Start of Excerpted records
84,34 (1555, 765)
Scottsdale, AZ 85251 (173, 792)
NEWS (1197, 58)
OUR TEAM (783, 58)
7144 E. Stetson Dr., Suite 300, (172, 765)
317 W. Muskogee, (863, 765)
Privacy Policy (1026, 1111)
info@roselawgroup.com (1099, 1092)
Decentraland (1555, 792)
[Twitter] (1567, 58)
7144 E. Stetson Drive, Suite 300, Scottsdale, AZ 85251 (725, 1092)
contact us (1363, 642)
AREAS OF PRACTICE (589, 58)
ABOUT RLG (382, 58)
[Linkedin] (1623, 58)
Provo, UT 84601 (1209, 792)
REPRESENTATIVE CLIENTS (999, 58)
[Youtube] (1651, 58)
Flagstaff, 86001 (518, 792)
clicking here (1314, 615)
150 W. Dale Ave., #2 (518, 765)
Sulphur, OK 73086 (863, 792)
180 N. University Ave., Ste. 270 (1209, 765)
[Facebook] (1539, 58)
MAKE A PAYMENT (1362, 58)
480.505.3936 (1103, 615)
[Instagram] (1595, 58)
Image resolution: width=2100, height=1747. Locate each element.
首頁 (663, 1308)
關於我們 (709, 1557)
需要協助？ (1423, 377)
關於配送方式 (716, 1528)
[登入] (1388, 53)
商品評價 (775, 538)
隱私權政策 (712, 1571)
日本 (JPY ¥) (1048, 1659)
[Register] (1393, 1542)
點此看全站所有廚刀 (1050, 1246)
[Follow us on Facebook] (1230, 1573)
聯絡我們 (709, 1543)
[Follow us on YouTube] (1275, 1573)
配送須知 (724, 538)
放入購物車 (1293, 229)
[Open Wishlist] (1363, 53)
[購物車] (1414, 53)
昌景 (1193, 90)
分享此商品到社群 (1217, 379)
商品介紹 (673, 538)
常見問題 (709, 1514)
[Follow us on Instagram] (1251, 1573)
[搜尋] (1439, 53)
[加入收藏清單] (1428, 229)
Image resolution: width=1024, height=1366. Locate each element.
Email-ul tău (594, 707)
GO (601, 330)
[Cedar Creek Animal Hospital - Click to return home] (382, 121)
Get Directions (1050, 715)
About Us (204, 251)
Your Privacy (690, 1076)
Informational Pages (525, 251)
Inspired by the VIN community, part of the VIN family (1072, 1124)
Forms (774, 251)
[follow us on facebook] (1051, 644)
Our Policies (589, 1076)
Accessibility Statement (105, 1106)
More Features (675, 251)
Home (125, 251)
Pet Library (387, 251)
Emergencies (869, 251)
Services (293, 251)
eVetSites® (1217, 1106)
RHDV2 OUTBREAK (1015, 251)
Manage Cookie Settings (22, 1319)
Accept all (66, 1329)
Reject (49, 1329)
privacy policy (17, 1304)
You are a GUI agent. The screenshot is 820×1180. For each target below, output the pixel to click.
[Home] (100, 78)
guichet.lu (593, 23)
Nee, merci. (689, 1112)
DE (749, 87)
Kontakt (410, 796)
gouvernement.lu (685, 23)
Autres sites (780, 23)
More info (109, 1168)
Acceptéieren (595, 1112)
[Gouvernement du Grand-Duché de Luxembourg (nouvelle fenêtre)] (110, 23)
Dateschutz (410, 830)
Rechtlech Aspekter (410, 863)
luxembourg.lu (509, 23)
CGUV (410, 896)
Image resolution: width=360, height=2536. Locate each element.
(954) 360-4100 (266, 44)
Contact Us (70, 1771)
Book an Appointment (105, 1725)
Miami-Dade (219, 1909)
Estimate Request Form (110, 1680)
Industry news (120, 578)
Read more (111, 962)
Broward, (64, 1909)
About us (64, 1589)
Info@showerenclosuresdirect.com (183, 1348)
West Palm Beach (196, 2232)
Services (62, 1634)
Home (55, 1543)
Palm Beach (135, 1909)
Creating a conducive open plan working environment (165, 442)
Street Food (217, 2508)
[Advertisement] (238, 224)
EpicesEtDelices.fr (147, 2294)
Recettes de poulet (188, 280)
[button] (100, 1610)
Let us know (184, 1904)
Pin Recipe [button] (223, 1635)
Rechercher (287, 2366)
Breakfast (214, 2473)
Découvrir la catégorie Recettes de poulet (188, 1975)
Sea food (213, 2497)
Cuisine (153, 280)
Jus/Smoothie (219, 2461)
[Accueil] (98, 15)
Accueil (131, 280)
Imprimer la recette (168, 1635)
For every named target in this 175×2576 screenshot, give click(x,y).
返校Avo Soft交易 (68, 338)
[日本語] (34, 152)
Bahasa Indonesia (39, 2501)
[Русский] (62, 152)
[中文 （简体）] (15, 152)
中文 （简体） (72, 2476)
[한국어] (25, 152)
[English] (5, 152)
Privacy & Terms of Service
End of Excerpted records
**Task brief**:
For the lines above, output exactly those from the line containing "Autres sites (780, 23)" through the line containing "[English] (5, 152)", and skip the others.

**Response box**:
Autres sites (780, 23)
More info (109, 1168)
Acceptéieren (595, 1112)
[Gouvernement du Grand-Duché de Luxembourg (nouvelle fenêtre)] (110, 23)
Dateschutz (410, 830)
Rechtlech Aspekter (410, 863)
luxembourg.lu (509, 23)
CGUV (410, 896)
Image resolution: width=360, height=2536. Locate each element.
(954) 360-4100 (266, 44)
Contact Us (70, 1771)
Book an Appointment (105, 1725)
Miami-Dade (219, 1909)
Estimate Request Form (110, 1680)
Industry news (120, 578)
Read more (111, 962)
Broward, (64, 1909)
About us (64, 1589)
Info@showerenclosuresdirect.com (183, 1348)
West Palm Beach (196, 2232)
Services (62, 1634)
Home (55, 1543)
Palm Beach (135, 1909)
Creating a conducive open plan working environment (165, 442)
Street Food (217, 2508)
[Advertisement] (238, 224)
EpicesEtDelices.fr (147, 2294)
Recettes de poulet (188, 280)
[button] (100, 1610)
Let us know (184, 1904)
Pin Recipe [button] (223, 1635)
Rechercher (287, 2366)
Breakfast (214, 2473)
Découvrir la catégorie Recettes de poulet (188, 1975)
Sea food (213, 2497)
Cuisine (153, 280)
Jus/Smoothie (219, 2461)
[Accueil] (98, 15)
Accueil (131, 280)
Imprimer la recette (168, 1635)
For every named target in this 175×2576 screenshot, give click(x,y).
返校Avo Soft交易 (68, 338)
[日本語] (34, 152)
Bahasa Indonesia (39, 2501)
[Русский] (62, 152)
[中文 （简体）] (15, 152)
中文 （简体） (72, 2476)
[한국어] (25, 152)
[English] (5, 152)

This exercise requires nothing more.